Точка зрения рассказчика в новелле замещается точками зрения персонажей; например, после реплики Ваньки Клеща: «И это уже стала не самогонка, братцы, это ж стала теперь у меня натуральная слеза, Москву видать! И Ванька приложил четверть к глазам. Но видна была сквозь четверть далеко не Москва. Был виден лог широкий, берёзы, поле, серые крыши и вся родная Сибирь, в которой люди могут и должны жить долго и счастливо» [6, с. 11]. Очевидно, что в позиции нарратора присутствует лишь косвенная оценка, выявляемая только из контекста всего произведения, которая выглядит как объективное описание того, что видит герой сквозь «четверть». В других примерах рассказчик полностью смотрит на события глазами персонажа, выполняя только нарративную, но не оценивающую функцию. Например, действия шофёра изображены с позиции и оценки директора Котова, а действия последнего — с позиции шофёра: «Допились до того, что шофёр Степан вышел из машины, бросил ключи под ноги в пыль и ушёл, даже спиной не сказав ни единого слова. — Чует… крыса бегущая! — Директор проводил его тяжёлым взглядом» [6, с. 9].
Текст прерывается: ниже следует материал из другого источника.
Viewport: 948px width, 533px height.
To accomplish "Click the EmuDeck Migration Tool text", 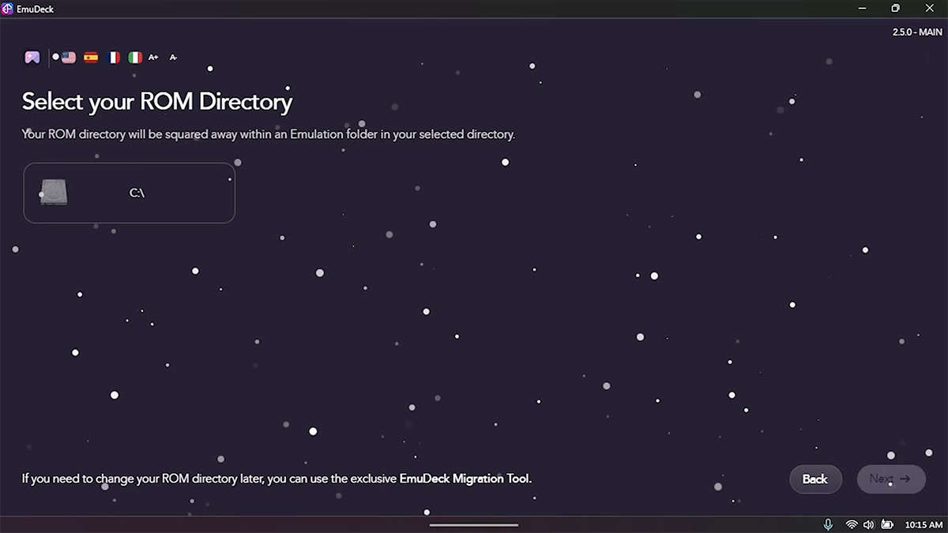I will [463, 479].
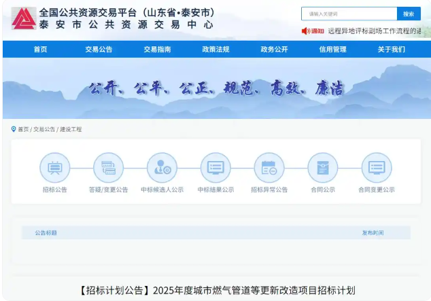Click the 招标公告 icon
Viewport: 431px width, 301px height.
click(x=55, y=167)
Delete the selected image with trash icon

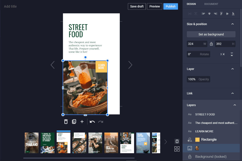pos(66,122)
Рассказчик обезличивается за счёт слияния с чужой речью и чужой оценкой: он лишь повторяет в собственной речи особенности и оценочность чужих речей, явных (закавыченных) и скрытых: «парниковых огурцов „на дорожку“ не взяли»; «а директор как сел в „газик“, так и пустились во все тяжкие. Вместе с тишайшим и вернейшим главбухом Коленькой Николаевым» [6, с.9]. Здесь отражена позиция и оценка жены директора Котова Груни, которые расположены в контексте её единственной реплики в форме прямой речи: «- Ты чего? Чего? Ты бы хоть в город позвонил кому.» [6, с.9], которая и определяет наличие скрытой оценочной чужой речи типа «пустились во все тяжкие», «тишайший и вернейший главбух», «не взяли огурцов на дорожку». То есть последствия государственной проверки у сельского начальства (запой директора и главбуха) изображены глазами жены директора Котова Груни, но оценочной позиции рассказчика здесь нет.
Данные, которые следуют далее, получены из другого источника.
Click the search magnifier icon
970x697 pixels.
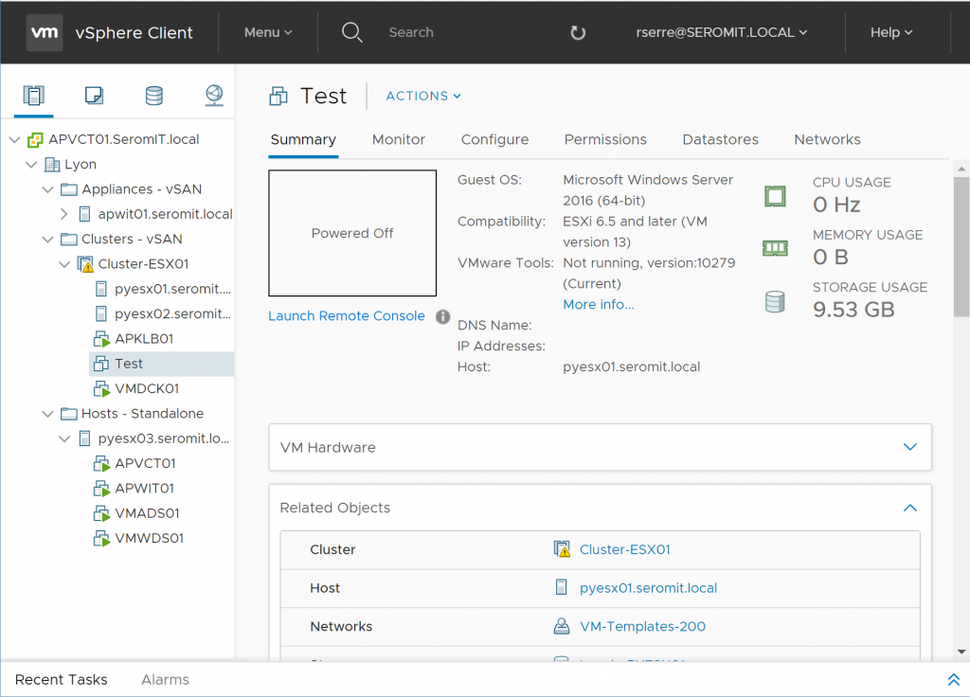coord(352,33)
Новелла «Стиляга Жуков» организована повествованием личного рассказчика, выступающего в качестве очевидца повествуемых событий: «В один из осенних вечерков 1959;го у нас в школе состоялся вечер отдыха учащихся. И уже с утра в школе чувствовалась приподнятая атмосфера: по-особому звонко звенел звонок, по-хорошему звонко отвечали мы на вопросы преподавателей, и даже вахтёрша Феня была в то утро на диво трезвая» [6, с. 36]. Рассказчик-очевидец организует своей точкой зрения всю оценочную структуру новеллы, о чём свидетельствуют ностальгическая тональность рассказа, эмоционально-оценочные и иронические эпитеты в контекстах типа «завуч Анастасия Григорьевна, вся в пышнейших кружевах», «юные, только что с институтской скамьи учительницы в длинненьких юбках» и др. Сказовый характер повествования поддерживается чужой разговорной речью персонажей в следующих повествовательно-коммуникативных и социально маркированных формах. Во-первых, «скрытого диалога» (М. Бахтин) с элементом пародийного повторения: «Зинаида Вонифантьевна остолбенела. — „Папа с мамой!“ Папа с мамой щас валяются по тюфякам после получки, им нас не нянчить. Ха-ха-ха! — развеселилась вторая девка» [6, с. 38]. Во-вторых, пародийного слова: «Господи боже ты мой! — простонала директриса. — Господи, господи все люди проспали, — проворчала первая девка» [6, с. 38]. И наконец, молодёжных сленговых выражений типа «ты чё тащишь на пацана!», «развели тут муру!» и др. [6, с. 38]. Новелла парадоксальна тем, что «вечер отдыха учащихся» нарушается сюжетным сломом — вторжением стиляги Жукова и двух его подружек-близнецов, которые всем своим обликом, поведением (а близнецы и речевым) фамильяризуют и профанируют официально-нормативный характер праздника.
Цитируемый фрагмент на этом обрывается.